International Youth Day did not come to Egypt

The world celebrates International Youth Day on August 12 every year to draw the international community’s attention to youth issues and celebrate the youth’s potential as partners in the global community, as UNESCO said. International Youth Day is a means to consider the status of Egyptian youth, who are experiencing their worst period during the past seven years, in which they have suffered from severe political, economic, and social problems. Although the Egyptian youth won the confidence and admiration of the whole world after their widespread participation in the 25 January 2011 revolution and their ability to bring about change, the consequences were terrible for them. According to observers, young people in Egypt are paying the price for their dreams, ambitions, and bringing about change in the January revolution and its aftermath. Opponents say that the ruling regime after the military coup in 2013 held the youth accountable for what they did and took revenge on them.

International Youth Day

On December 17 1999 the United Nations General Assembly Resolution 54/120 decided that August 12 would be declared World Youth Day according to the recommendation made by the World Conference of Ministers Responsible for Youth (Lisbon, 8-12 August 1998). The General Assembly recommended organising activities in support of this day to enhance awareness of the World Programme of Action for Youth, which was adopted by the General Assembly in its resolution 81/50 in 1996.

The celebration comes at a time when more than 40,000 young people in Egypt are behind bars and inside detention centres, and most of them have suffered enforced disappearance and torture in camps, police stations, and the National Security Headquarters. Outside prisons, university students face movement restrictions and a ban on student activities, which had the most significant impact on the reluctance of young people to participate in the elections and community activities. From the social point of view, young people are frustrated and some of them have turned to drugs and struggle to get married. Egypt currently has record-high divorce rates.

According to reports by human rights organisations, the Egyptian authorities have arrested more than 40,000 young people, 90 per cent of whom are under the age of 30. Meanwhile, the authorities have executed young people during the past years in cases not based on evidence. Besides, many young people in Egypt disappear in mysterious circumstances. The disappeared usually appear after a long time in police stations after they have been arrested on the street, at the university, or even while eating dinner with friends.

Human rights defenders demand to end the overcrowding of Egyptian prisons with thousands of young people with different orientations and opinions on political charges, fake cases, and confessions extracted under torture.
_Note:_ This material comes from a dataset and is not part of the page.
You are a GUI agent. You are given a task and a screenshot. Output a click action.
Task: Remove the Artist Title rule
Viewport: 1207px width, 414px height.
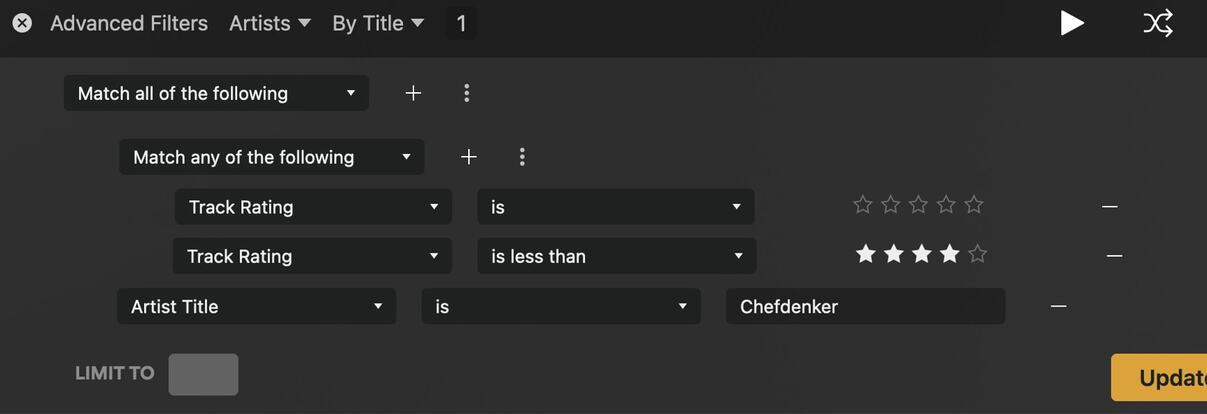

Economic and social conditions

In terms of economic conditions, many Egyptian youths lost their jobs due to the corona pandemic and the ruling regime prohibiting government appointments, public sector companies and public works, and the decline in private sector business. In its plan for 2020/2021, the government estimated that unemployment rates would rise to nine per cent in the year 2019/2020, and would continue to grow with the consequences of the corona crisis, reaching 10 per cent in 2020/2021.

One study showed that 84 per cent of young people under 35 years of age want to emigrate and that 58 per cent of young people under the age of 28 do not consider marriage due to financial poverty. Meanwhile, the Central Agency for Public Mobilisation and Statistics data indicates that the number of marriage contracts decreased in 2019, compared to 2018 by 8,017 contracts, down to 879,298 contracts, while divorce rates reached their highest levels in more than half a century.

Studies also revealed that 46 per cent of newly married young men do not want to have children in the first year of marriage, and 62 per cent of girls under 28-years of age do not accept marriage with people on a low income.